Impacts of Data Preprocessing and Sampling Techniques on Solar Flare Prediction from Multivariate Time Series Data of Photospheric Magnetic Field Parameters

Authors: MohammadReza EskandariNasab (Utah State University), Shah Muhammad Hamdi (Utah State University), Soukaina Filali Boubrahimi (Utah State University)

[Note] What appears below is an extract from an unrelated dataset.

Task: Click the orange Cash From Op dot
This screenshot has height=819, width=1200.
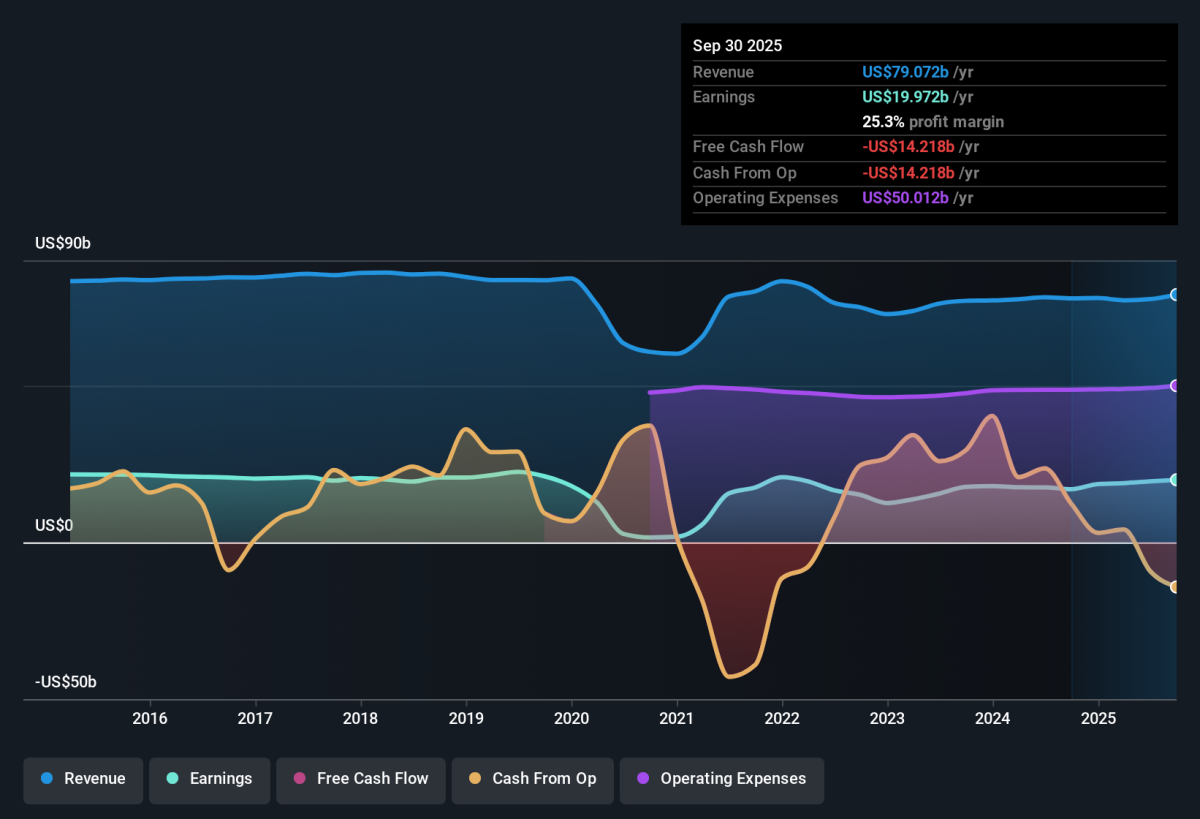Action: tap(475, 779)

The accurate prediction of solar flares is crucial due to their risks to astronauts, space equipment, and satellite communication systems. Our research enhances solar flare prediction by employing sophisticated data preprocessing and sampling techniques to SWAN-SF dataset, a rich source of multivariate time series data of solar active regions. Our study adopts a multi-faceted approach encompassing four key methodologies. Initially, we address over 10 million missing values in the SWAN-SF dataset through our innovative imputation technique called Fast Pearson Correlation-based K-nearest neighbors imputation (FPCKNN imputation). Subsequently, we propose a precise normalization technique, called LSBZM normalization, tailored for time series data, merging various strategies (Log, Square Root, BoxCox, Z-score, and Min-Max) to uniformly scale the dataset’s 24 attributes (photospheric magnetic field parameters), addressing issues such as skewness. We also explore the ‘Near Decision Boundary Sample Removal’ technique to enhance the classification performance of the dataset by effectively resolving the challenge of class overlap. Finally, a pivotal aspect of our research is a thorough evaluation of diverse over-sampling and under-sampling methods, including SMOTE, ADASYN, Gaussian Noise Injection, TimeGAN, Tomek-links, and Random Under Sampling, to counter the severe imbalance in SWAN-SF dataset, notably a 60:1 ratio of major (X and M) to minor (C, B, and FQ) flaring events in binary classification. To demonstrate the effectiveness of our methods, we use eight classification algorithms, including advanced deep learning-based architectures. Our analysis shows outstanding True Skill Statistics (TSS) scores, underscoring the importance of data preprocessing and sampling in time series-based solar flare prediction.